INFORMATION GIVEN Start Marker
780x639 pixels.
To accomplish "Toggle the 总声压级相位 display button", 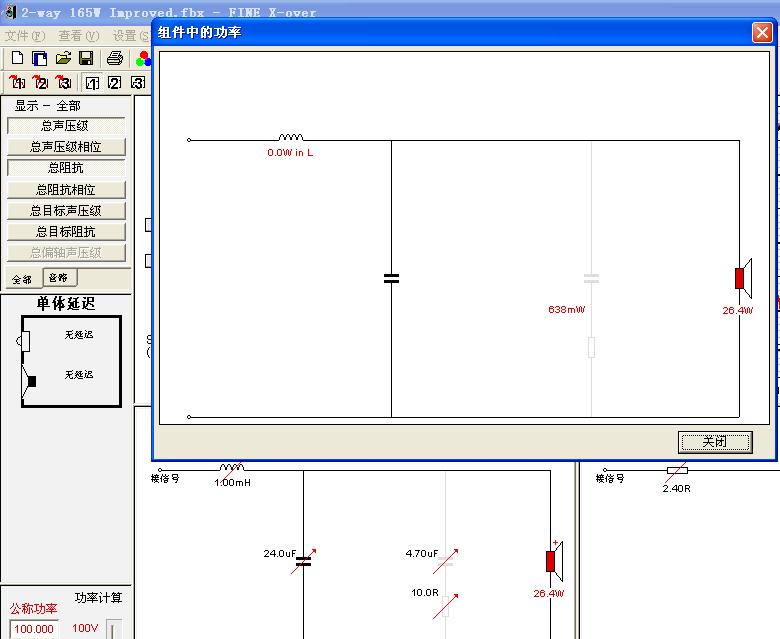I will [65, 147].
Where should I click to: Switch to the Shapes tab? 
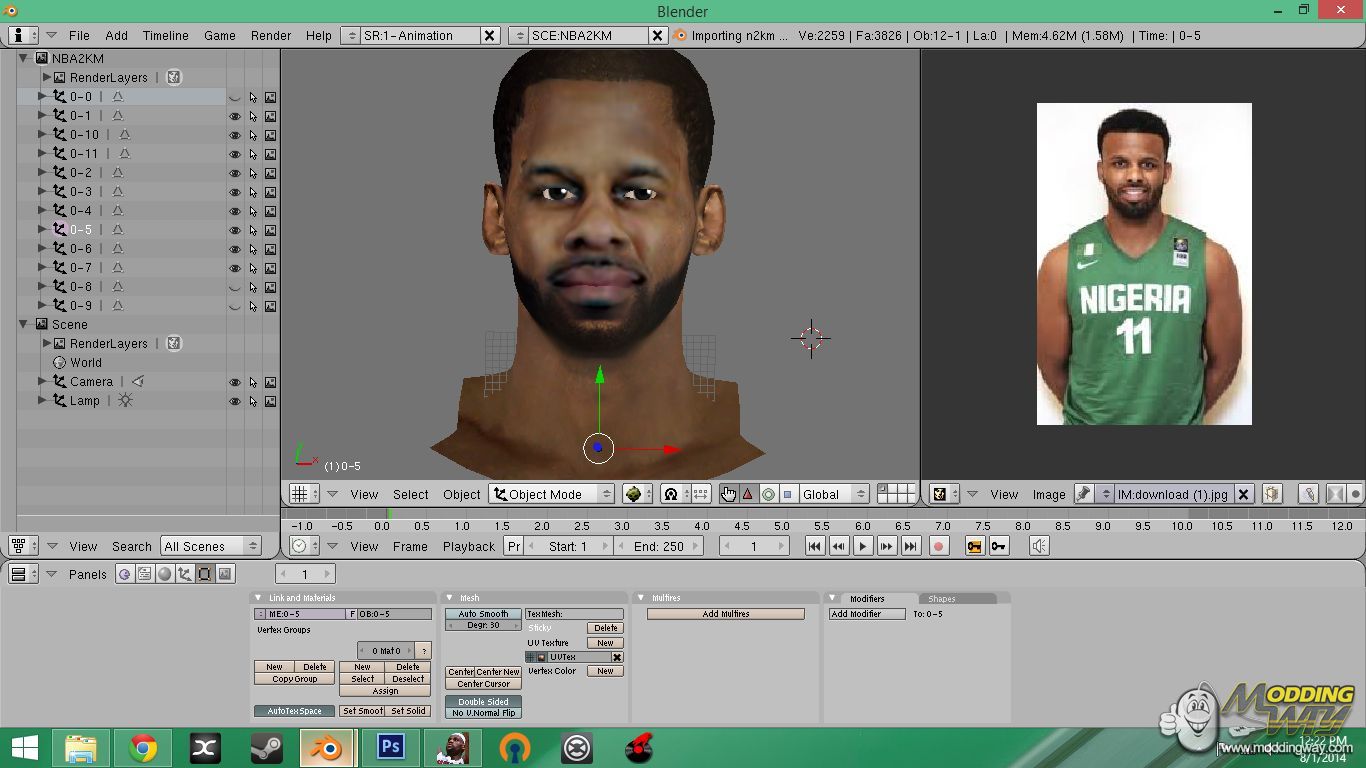942,599
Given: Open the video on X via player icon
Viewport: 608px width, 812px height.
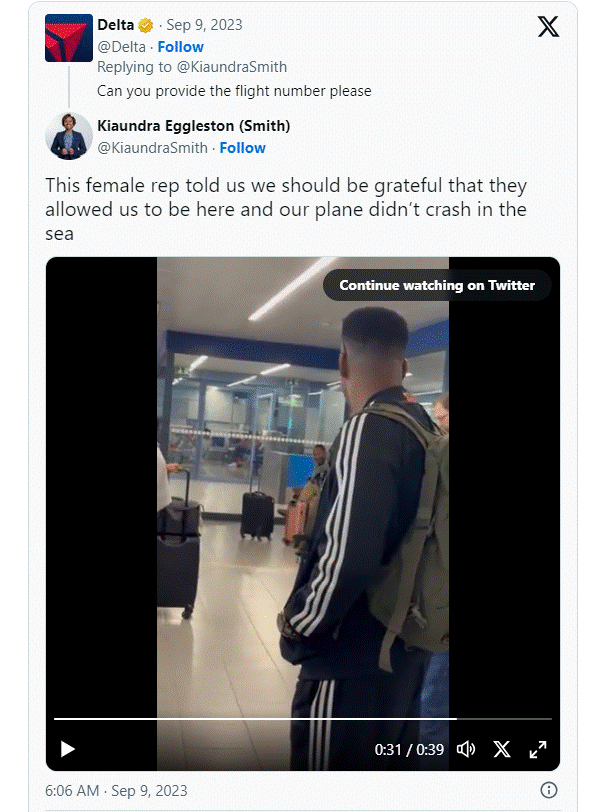Looking at the screenshot, I should click(x=501, y=749).
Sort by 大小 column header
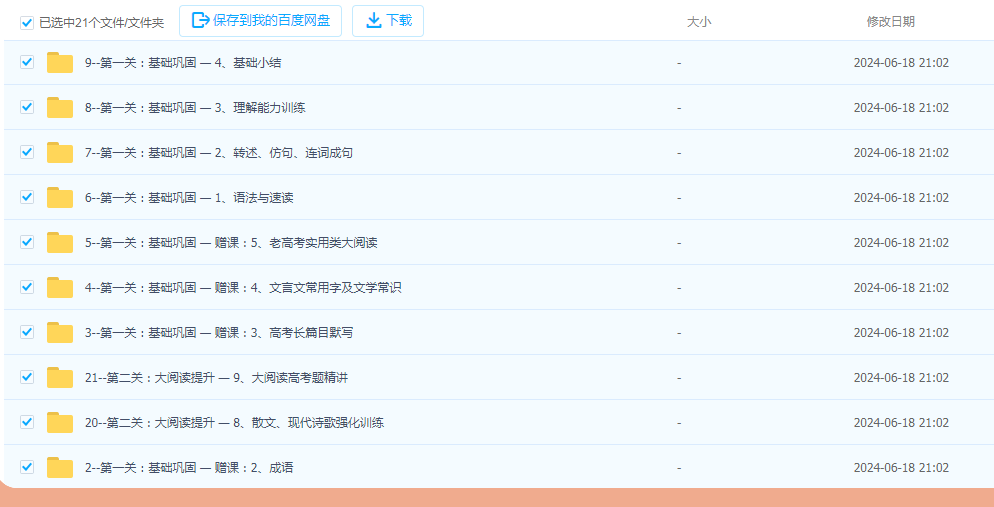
INFORMATION GIVEN End Marker
Please repeat the lines above from the line containing "Where should I" through the final line, both included, exactly as they stand and without pictures.

- **YOUR RESPONSE**
Where should I click to: Switch to the Shapes tab? 
942,599
Given: Open the video on X via player icon
Viewport: 608px width, 812px height.
Looking at the screenshot, I should click(x=501, y=749).
Sort by 大小 column header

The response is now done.